I close my eyes and rest against the wall, waiting for the next round of cards to begin so I can get back in the game.
"Cid."
I look, startled, at Vincent. He's sitting on his knees right next to me. Like, right next to me. When did he move so close? "What's up, Vincent?" He's going to talk!
"Cid, I want to tell you."
Any conversation between my friends has stopped, and the cards slap the ground quietly, at a much slower pace.
"Tell me what?" I ask.
"Everything," Vincent says. "But I don't know if I can." I'm not sure if he doesn't realize that our friends can hear him, or if he just doesn't care.
"Well, um, everything about exactly what do you wanna tell me?" Huh?

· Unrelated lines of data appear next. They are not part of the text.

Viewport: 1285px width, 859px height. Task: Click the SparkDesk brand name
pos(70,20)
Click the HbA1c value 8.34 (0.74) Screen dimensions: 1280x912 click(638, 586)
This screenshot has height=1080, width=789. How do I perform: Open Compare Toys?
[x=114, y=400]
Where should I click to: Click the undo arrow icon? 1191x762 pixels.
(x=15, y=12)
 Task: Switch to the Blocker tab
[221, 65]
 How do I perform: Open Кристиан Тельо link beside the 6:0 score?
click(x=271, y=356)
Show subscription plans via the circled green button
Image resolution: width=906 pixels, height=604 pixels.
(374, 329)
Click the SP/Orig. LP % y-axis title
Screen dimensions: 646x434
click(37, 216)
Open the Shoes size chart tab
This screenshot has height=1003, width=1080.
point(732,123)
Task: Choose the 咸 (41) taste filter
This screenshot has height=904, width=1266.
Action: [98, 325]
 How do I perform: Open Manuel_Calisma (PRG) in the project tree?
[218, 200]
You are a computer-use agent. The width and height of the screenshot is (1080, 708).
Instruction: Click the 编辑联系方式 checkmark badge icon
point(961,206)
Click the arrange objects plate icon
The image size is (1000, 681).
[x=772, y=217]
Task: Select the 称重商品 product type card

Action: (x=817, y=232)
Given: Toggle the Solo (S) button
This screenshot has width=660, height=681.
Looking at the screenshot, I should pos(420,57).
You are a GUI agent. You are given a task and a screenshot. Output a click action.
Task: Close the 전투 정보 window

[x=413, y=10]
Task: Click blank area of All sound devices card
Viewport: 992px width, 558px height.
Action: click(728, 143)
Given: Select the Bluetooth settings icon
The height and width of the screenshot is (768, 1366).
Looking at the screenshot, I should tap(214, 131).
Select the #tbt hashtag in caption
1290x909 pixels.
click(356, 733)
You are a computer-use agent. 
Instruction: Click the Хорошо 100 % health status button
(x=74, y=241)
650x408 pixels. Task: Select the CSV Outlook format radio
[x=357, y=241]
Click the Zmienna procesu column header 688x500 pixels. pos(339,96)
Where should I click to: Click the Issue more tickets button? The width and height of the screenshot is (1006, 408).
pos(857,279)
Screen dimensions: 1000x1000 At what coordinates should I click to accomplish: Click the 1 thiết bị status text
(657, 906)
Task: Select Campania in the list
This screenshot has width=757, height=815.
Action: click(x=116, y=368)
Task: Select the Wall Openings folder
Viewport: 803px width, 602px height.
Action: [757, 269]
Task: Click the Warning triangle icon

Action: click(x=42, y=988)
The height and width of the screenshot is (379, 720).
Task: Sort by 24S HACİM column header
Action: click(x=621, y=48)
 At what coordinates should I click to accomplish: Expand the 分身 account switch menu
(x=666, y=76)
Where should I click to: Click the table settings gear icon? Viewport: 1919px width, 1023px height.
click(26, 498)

He thinks for a minute. "Well, that boy I got in a fight with. He wasn't the one who hit me."
"I know, Vince," I nod.
"The family I was staying with. The father was angry with me for getting sent home from school. We started yelling at each other and he just hit me," he explains, speaking softly.
"So what did you mean when you said it was all fixed?" I ask.
"I went straight to call my social worker and she came that night and moved me into another house," he answers. "I hadn't even been there for a whole day, and I had to move again."
"Where were you before?" I inquire.
"They said they couldn't handle me, and asked that I be removed."
"What about after?"
"I was at a house for about a month, but I... I can't talk about that right now."
"And after that?" I press.
"The night before last, I was moved to my current house," he says.
"Are things okay in the new house?" I hope he says yes.
"So far it seems to be alright."
"How come you didn't tell me about all your moving?" I ask. He just shrugs and looks ashamed.
"Hey Vince," Reno calls over. "Y'know, my sister was in the foster care system. That's how we got her. And well, I guess I was too, but I was too young to remember it at all. But it's all cool, man. Not a big deal, yo. Y'know?"
Vincent shrugs again.
Cloud's jaw drops. "Reno? You're adopted?"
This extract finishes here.